The theoretical limit for HT/SMT-2 scaling is 100% as no more than 2 threads (200% of # of threads) can run on Hyperthreading machines. This might be a fun exercise to produce such code. ^^
The other extreme you cite is a power virus - or close to that: Prime95, which I used. It got slowed down by nearly 50% thanks to the less prioritized threads sitting in the same core and occupying available resources. That's the thing with missing prioritization of Hyperthreads/logical cores. ATM I don't know , where this equalization happens, maybe already during fetch (in alternating cycles?). This is also, what BD did in the shared front end units. But this part is not SMT, but fine grained MT. So if instructions of the second thread enter the OoO section, the first thread can do nothing against it. Even not occupying the whole core (impossible) or just the AGUs for example wouldn't help, because this thread wouldn't get enough supply of instructions to continue playing this game.

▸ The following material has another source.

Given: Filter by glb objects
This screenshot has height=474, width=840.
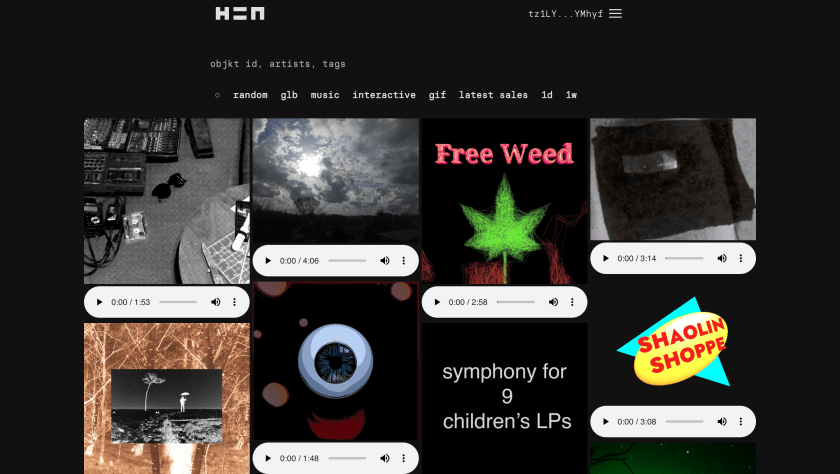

I see what you mean. But amongst the millions of instructions executed during one thread's timeslice, there are so many different types (simple ALU, IMUL, IDIV, AGU, loads, stores, FP SIMD, Int SIMD, FMUL, FADD, shuffle, etc.), that there always will be some room for other instructions. Especially with 8 or more execution units.
Agreed. The realistic range for SMT scaling is more like that. As often said, there will be ST code (like Blender with 1T), which might have even higher IPC on Zen, and there will be other code with lower IPC. That's natural for the wide variety of instruction mixes. 256b AVX will be enough to show a difference.
You are right. Increased mem fetch latency due to OC'ing is another factor.